=== Records to process ===
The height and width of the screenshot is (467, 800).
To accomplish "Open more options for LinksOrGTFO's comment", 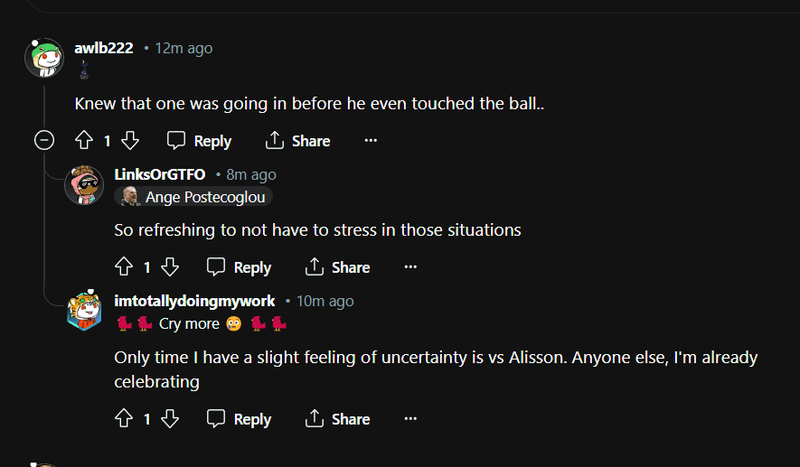I will tap(410, 267).
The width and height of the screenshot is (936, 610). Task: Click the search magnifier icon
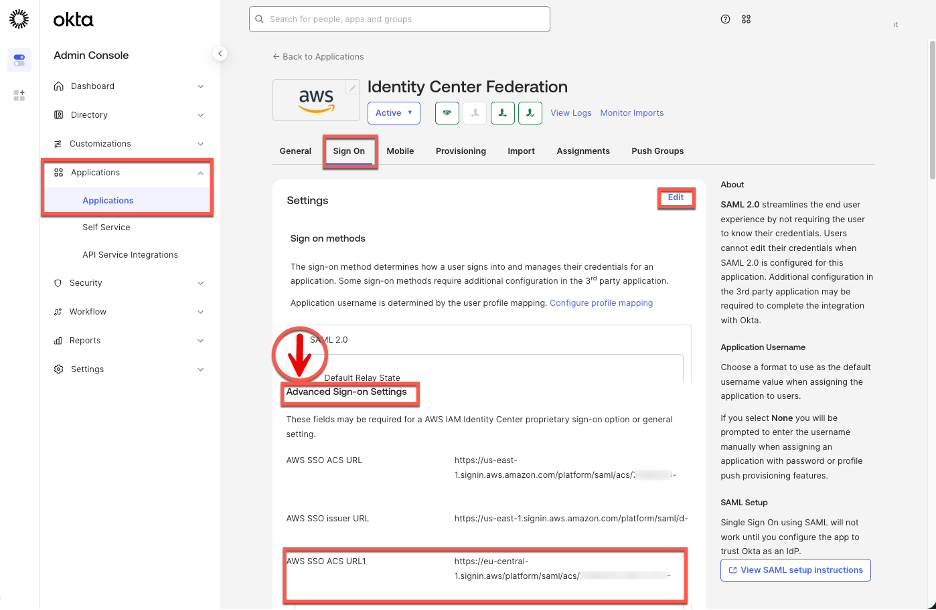point(261,19)
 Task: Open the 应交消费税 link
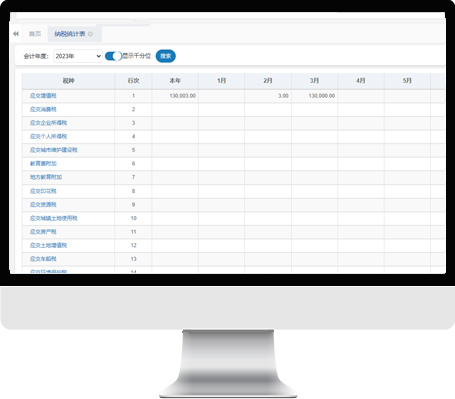43,109
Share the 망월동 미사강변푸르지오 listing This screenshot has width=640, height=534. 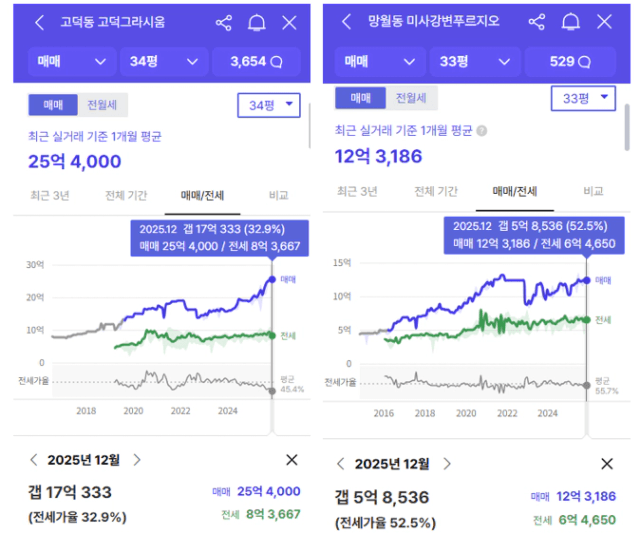coord(537,21)
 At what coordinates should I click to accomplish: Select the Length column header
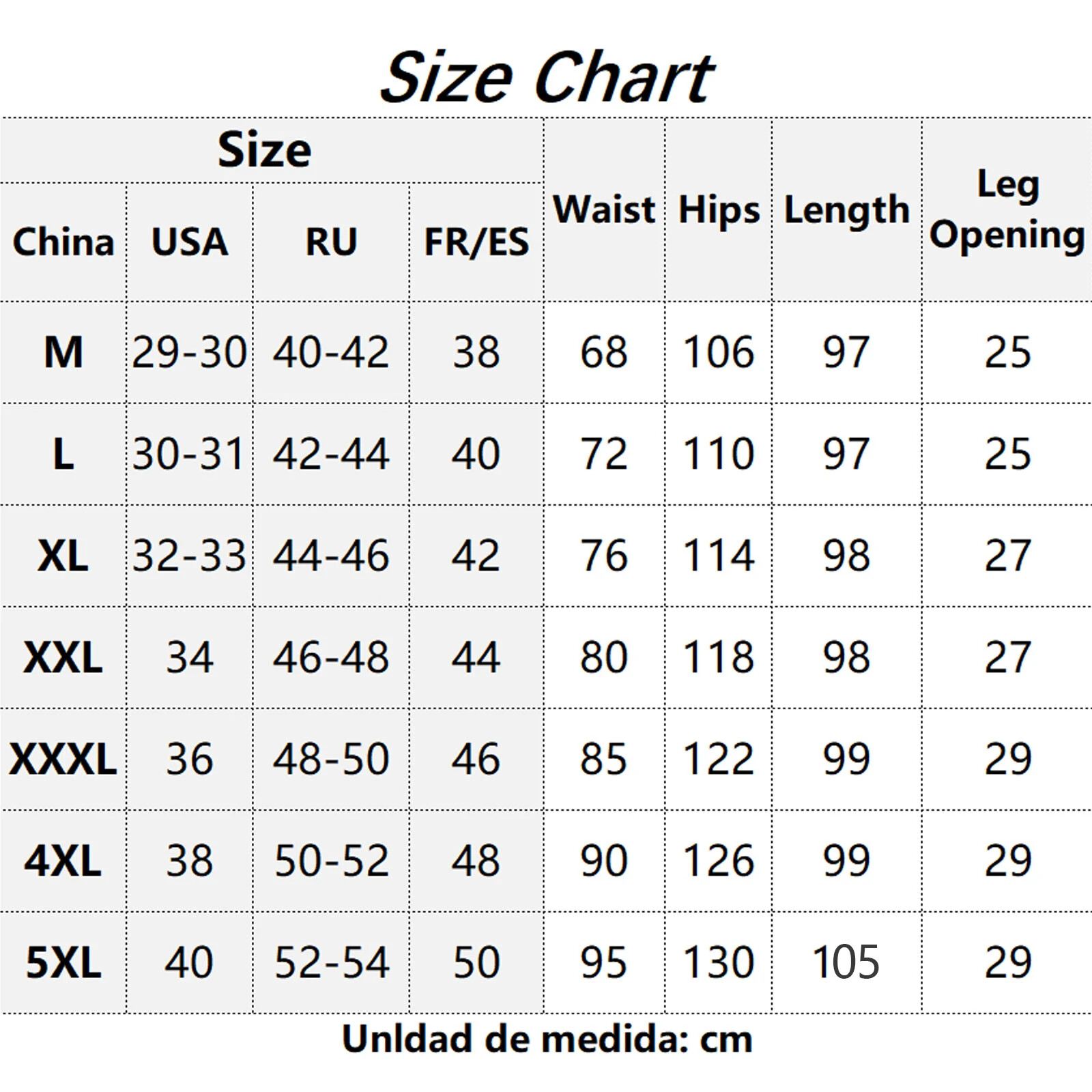[x=846, y=209]
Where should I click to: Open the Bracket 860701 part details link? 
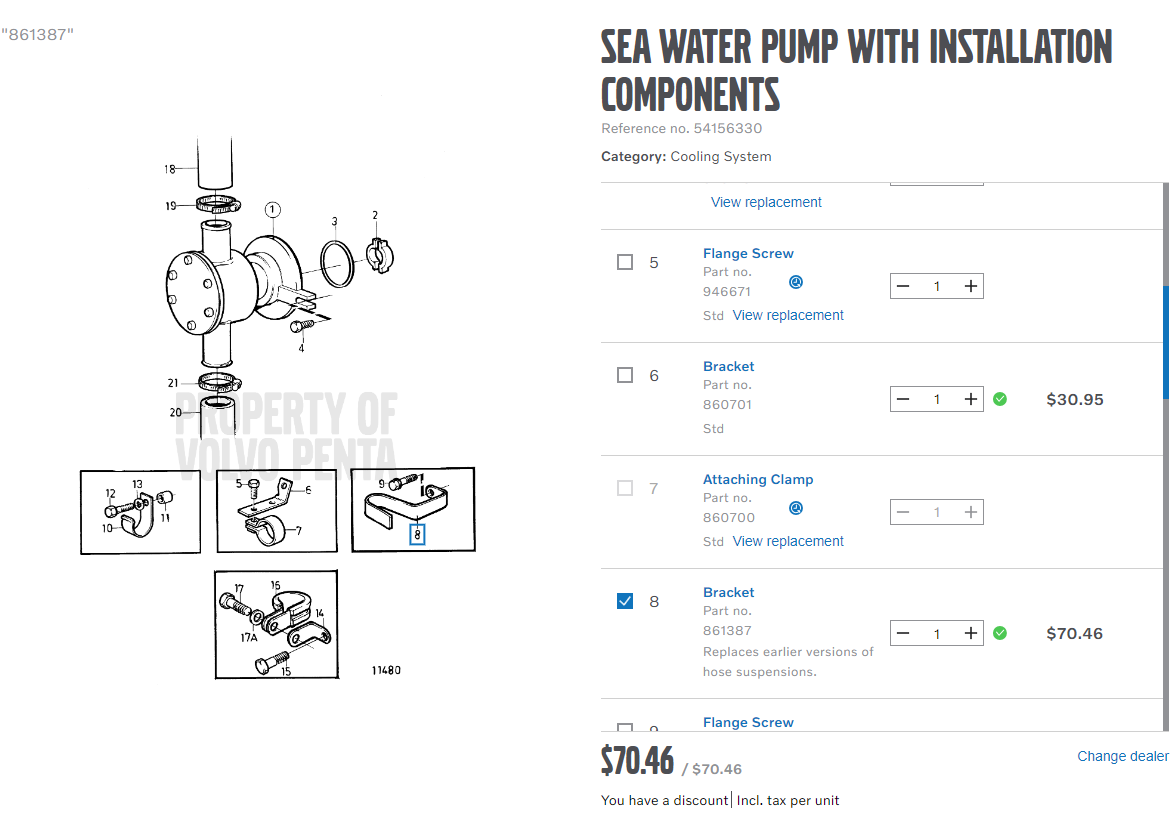(728, 366)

=== What to do ===
Your copy should consist only of the lines from the line holding "At what coordinates" through the final line of the listing above, both included, with all pictures omitted.

=== Written solution ===
 At what coordinates should I click to accomplish: Select the Length column header
[x=846, y=209]
Where should I click to: Open the Bracket 860701 part details link? 
(728, 366)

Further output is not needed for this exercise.